== Entries shown

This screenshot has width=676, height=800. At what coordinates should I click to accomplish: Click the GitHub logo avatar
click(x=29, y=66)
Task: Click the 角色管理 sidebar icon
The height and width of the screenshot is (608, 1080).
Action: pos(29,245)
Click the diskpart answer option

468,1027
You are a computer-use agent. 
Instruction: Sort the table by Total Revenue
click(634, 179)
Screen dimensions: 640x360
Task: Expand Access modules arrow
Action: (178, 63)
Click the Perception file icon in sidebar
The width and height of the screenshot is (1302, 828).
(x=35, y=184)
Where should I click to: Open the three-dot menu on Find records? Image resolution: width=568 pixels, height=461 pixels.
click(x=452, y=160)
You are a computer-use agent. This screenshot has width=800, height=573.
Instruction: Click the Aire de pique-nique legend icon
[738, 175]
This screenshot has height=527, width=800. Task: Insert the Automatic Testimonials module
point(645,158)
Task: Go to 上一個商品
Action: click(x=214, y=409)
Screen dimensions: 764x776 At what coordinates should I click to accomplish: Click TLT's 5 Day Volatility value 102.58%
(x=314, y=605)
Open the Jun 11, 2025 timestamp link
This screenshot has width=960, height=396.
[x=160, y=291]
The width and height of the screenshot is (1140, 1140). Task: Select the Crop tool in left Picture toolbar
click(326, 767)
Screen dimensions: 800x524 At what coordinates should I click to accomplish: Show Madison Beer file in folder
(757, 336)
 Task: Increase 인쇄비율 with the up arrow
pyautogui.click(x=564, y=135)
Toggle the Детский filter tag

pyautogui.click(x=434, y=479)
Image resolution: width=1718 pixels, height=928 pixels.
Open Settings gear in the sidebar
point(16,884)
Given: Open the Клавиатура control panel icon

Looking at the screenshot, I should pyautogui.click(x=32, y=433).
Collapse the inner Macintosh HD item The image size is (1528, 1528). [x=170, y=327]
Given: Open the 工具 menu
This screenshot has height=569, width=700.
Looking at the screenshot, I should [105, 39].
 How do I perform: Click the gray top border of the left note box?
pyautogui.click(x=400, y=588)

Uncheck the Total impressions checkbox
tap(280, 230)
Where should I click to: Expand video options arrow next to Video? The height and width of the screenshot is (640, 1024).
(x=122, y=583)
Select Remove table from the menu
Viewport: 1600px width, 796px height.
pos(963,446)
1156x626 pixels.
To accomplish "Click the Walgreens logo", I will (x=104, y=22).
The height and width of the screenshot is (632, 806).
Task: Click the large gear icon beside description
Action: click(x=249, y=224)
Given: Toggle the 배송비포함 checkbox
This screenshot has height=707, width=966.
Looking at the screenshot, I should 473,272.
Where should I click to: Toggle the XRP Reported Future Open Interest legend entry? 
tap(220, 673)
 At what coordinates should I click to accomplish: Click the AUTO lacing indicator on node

====

Assignment:
Write the listing out again in full, exactly as it stands above.

Written response:
This screenshot has width=676, height=800. At what coordinates should I click to accomplish: Click the GitHub logo avatar
click(x=29, y=66)
Task: Click the 角色管理 sidebar icon
The height and width of the screenshot is (608, 1080).
Action: pos(29,245)
Click the diskpart answer option

468,1027
You are a computer-use agent. 
Instruction: Sort the table by Total Revenue
click(634, 179)
Screen dimensions: 640x360
Task: Expand Access modules arrow
Action: (178, 63)
Click the Perception file icon in sidebar
The width and height of the screenshot is (1302, 828).
(x=35, y=184)
Where should I click to: Open the three-dot menu on Find records? Image resolution: width=568 pixels, height=461 pixels.
click(x=452, y=160)
You are a computer-use agent. This screenshot has width=800, height=573.
Instruction: Click the Aire de pique-nique legend icon
[738, 175]
This screenshot has height=527, width=800. Task: Insert the Automatic Testimonials module
point(645,158)
Task: Go to 上一個商品
Action: click(x=214, y=409)
Screen dimensions: 764x776 At what coordinates should I click to accomplish: Click TLT's 5 Day Volatility value 102.58%
(x=314, y=605)
Open the Jun 11, 2025 timestamp link
This screenshot has width=960, height=396.
[x=160, y=291]
The width and height of the screenshot is (1140, 1140). Task: Select the Crop tool in left Picture toolbar
click(326, 767)
Screen dimensions: 800x524 At what coordinates should I click to accomplish: Show Madison Beer file in folder
(757, 336)
 Task: Increase 인쇄비율 with the up arrow
pyautogui.click(x=564, y=135)
Toggle the Детский filter tag

pyautogui.click(x=434, y=479)
Image resolution: width=1718 pixels, height=928 pixels.
Open Settings gear in the sidebar
point(16,884)
Given: Open the Клавиатура control panel icon

Looking at the screenshot, I should pyautogui.click(x=32, y=433).
Collapse the inner Macintosh HD item The image size is (1528, 1528). [x=170, y=327]
Given: Open the 工具 menu
This screenshot has height=569, width=700.
Looking at the screenshot, I should [105, 39].
 How do I perform: Click the gray top border of the left note box?
pyautogui.click(x=400, y=588)

Uncheck the Total impressions checkbox
tap(280, 230)
Where should I click to: Expand video options arrow next to Video? The height and width of the screenshot is (640, 1024).
(x=122, y=583)
Select Remove table from the menu
Viewport: 1600px width, 796px height.
pos(963,446)
1156x626 pixels.
To accomplish "Click the Walgreens logo", I will (x=104, y=22).
The height and width of the screenshot is (632, 806).
Task: Click the large gear icon beside description
Action: click(x=249, y=224)
Given: Toggle the 배송비포함 checkbox
This screenshot has height=707, width=966.
Looking at the screenshot, I should 473,272.
Where should I click to: Toggle the XRP Reported Future Open Interest legend entry? 
tap(220, 673)
 At what coordinates should I click to accomplish: Click the AUTO lacing indicator on node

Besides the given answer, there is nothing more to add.